Горенштейн отказался овладеть стилем “истеблишмента”, отказался поступить, “как им надо”. Его отказ переменить стиль, воспринимаемый обычно как “провинциализм”, “неотесанность”,
— особая позиция, форма социального протеста. “Вообще, большинство моих жизненных проблем, — писал он, — создано было не партийной властью, а интеллигенцией, её безразличием, пренебрежением, а то и враждой. Что такое партийная власть? Слепой молох. А интеллигенция — существо сознательное, зрит в оба, занимаясь искусственным отбором <…>.Очень скоро я понял тщеславную болезненность высоколобых, требовавших субординации и чинопочитания. Да и поучения начали казаться мне не столь глубоко убеждающими. Поэтому я отошёл от них. Не называю никого конкретно, ведь речь идёт не о людях, хоть были и люди, а об атмосфере: “наш
— не наш”.Более того, отпущен с отрицательной характеристикой: “плохой человек”, “тяжелый человек”. Эта характеристика сохранилась за мной по сей день…

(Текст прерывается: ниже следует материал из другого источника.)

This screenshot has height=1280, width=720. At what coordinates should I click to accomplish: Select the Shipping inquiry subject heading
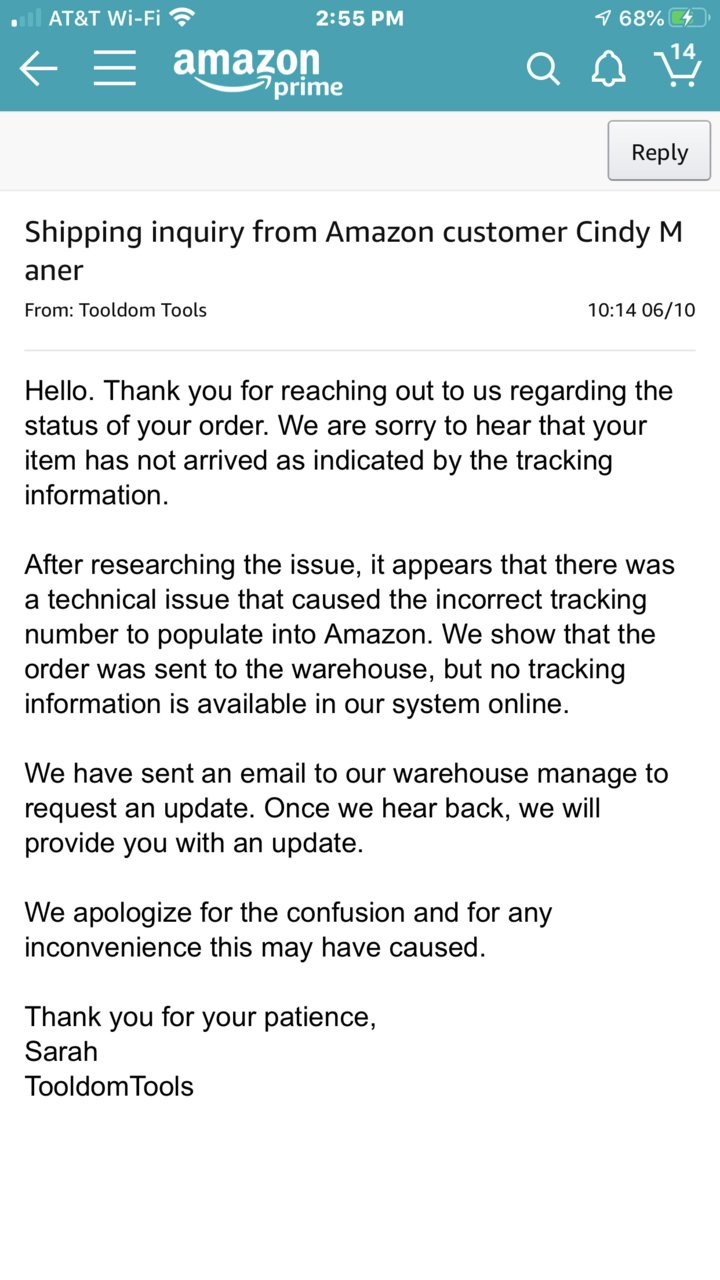(x=354, y=250)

Эта характеристика либерально-прогрессивного истеблишмента, наряду с цензурой, а может, ещё более цензуры способствовала семнадцатилетней могильной неподвижности моей прозы и пьес, также сценариев, если только за сценариями не стояли влиятельные кинорежиссеры”.
“Есть писатели “в законе”. Я же всегда был писатель незаконный, что-то вроде сектанта-архаиста” (Фридрих Горенштейн. “Как я был шпионом ЦРУ”).
Представитель вашего же поколения, мой сын Игорь Полянский, подвёл свой итог после смерти Горенштейна, в 2002 году:
“После краха Советского Союза и периода духовной эклектики девяностых годов не успело (или не сумело?) сформироваться поколение, способное критически пересмотреть эпоху “шестидесятников”, эстетика которой до сих пор сохранила свою вирулентность. Мне думается, что появление портрета Горенштейна в ряду русских классиков двадцатого века станет знаком смены вех в духовном развитии России, знаком зрелости постсоветской культуры”.